2015 Junior Fellow-Stephanie Neufeld
What are the greatest challenges you have to face?
Many of the JF placements deal with a lot of ambiguity at the start. In my case working in Toronto, my project outcomes were very vague. This was a challenge for me to stay motivated and figure out how I could make the most of my time, but it was also a great leadership opportunity. I was able to create my own goals and work towards something I felt would be the most impactful.
Tell us more about the advocacy team and how it impacts the community?
This year was an especially impactful year for advocacy because of the federal election in October. With our Politics Aside campaign, we got 90% of federal candidates to support international development, as well as Prime Minister Trudeau. They’ve all promised to make international development a part of the conversation which is a huge win for the Canadian and international community.
If you were to give one piece of advice to future applicants, what would that be?
Don’t be scared to apply! I had no experience with EWB at all before applying, and I thought I had no chance of getting a position. If you have any specific worries or questions about the program, feel free to email me at firstname.lastname@example.org and we can chat. But don’t let intimidation keep you from applying.
Tell us more about your networking experience with the other Junior Fellows
I think this is one of my favourite experiences of the JF program! You start off the summer living with all 24 JFs in a duplex for a week, then I lived with 9 others the remainder of the summer in the same house. Being in such close quarters really expedites the friendship process. I’m a really introverted person so constantly being around people was pretty exhausting at first. It allowed me to step out of my comfort zone and grow.

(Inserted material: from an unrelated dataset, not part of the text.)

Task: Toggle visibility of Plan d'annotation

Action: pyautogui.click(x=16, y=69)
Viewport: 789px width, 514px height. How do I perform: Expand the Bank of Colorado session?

2014 Junior Fellow-Zair Naim
What were your fears and how did you overcome them?
My biggest fears were going to a country that I had no knowledge of. The thought of forgetting something that I could possible need within the four months also played on my mind a lot. I was afraid of falling sick and losing a lot of weight due to things like Malaria and other diseases. Food was another concern because there was no question of not adapting to it since there were limited options.
Tell us an interesting incident during your trip.
There were many, from failing to buy a hardboiled egg to the police taking bribes to getting proposed to (I face planted so hard it’s not even funny), so it is really hard to pick. I guess I will go with the time that we were in the Volta region and one of my fellow JFs decided that she was going to catch a chicken. She simply got up while eating and started to run after one of them and it squawked and ran. The villagers soon realized what she was trying to do so they tried to herd the chicken into a position so that she could catch it. After 15 minutes of watching her fail one of the young boys decided to catch it for her and as soon as she gets it in her hands she walks over to another JF who was mocking her and throws it in his face. He just stood there with his mouth open because he couldn’t believe what she had just done.
How did the pre departure training prepare you for this experience?
It was actually super helpful because it gave me information on health, safety and wellness that I was simply clueless about. In addition it forced me to work with the other JFs and get to know them so we had a strong bond before we left for our placements. This came in handy when we encountered problems because there was always someone to share them with.
What do you enjoy most about this program?
I enjoyed the fact that it expanded my boundaries and forced me in into a position where I was outside my comfort zone because that is when you learn most effectively. I feel like my perspective on a number of things that I felt strongly about has changed and that I have greater empathy for people who don’t see the world in the same way that I do. I learnt a lot about topics that aren’t always discussed and to further appreciate the systems that we take for granted in Canada.
How many Junior Fellow Positions are there?
The McMaster EWB Chapter will be sending one Junior Fellow this year.
Is the Junior Fellow Position paid?
The Junior Fellow Position is unpaid, however, the EWB McMaster Chapter covers all your travel and living costs.
What do JFs do during their placements?
A fellowship is a time to contribute to social change while being a transformational experience for the fellow’s professional and personal development. EWB supports the JFs through training and retreats during the placements.
Over their 3.5 month placements, the Junior Fellows work closely with one of EWB Canada’s ventures or incubator team.
A Junior Fellow could be working with a District Water Office in Malawi to assist in implementing water point operations and maintenance systems, or at EWB’s National Office in Toronto with the Political Advocacy Team to implement strategies for active citizenship.
What do candidates apply for?
Candidates apply for a 4 month Junior Fellowship placement. The successful candidates will be matched with a particular venture in any of the six countries we work in (Canada, Ghana, Kenya, Malawi, Uganda and Zambia). This matching will be based on candidates’ interests and skills.
Who is eligible? I am not an Engineer, can I still be a JF?
All McMaster students are eligible to apply as long as you plan on going back to school upon return from your fellowship. You must be fully available for the summer semester (approximately May 1st to August 31st).
No need to be in engineering. We are looking for students who have proven track record of excellence, and their commitment to building a more equal and sustainable world.
When will candidates receive the final answer?
As per the timeline, we aim to give the final answers to the successful candidates before the holiday break in December. They will be asked to attend the National Conference in early January, giving them time to register for conference and book transportation.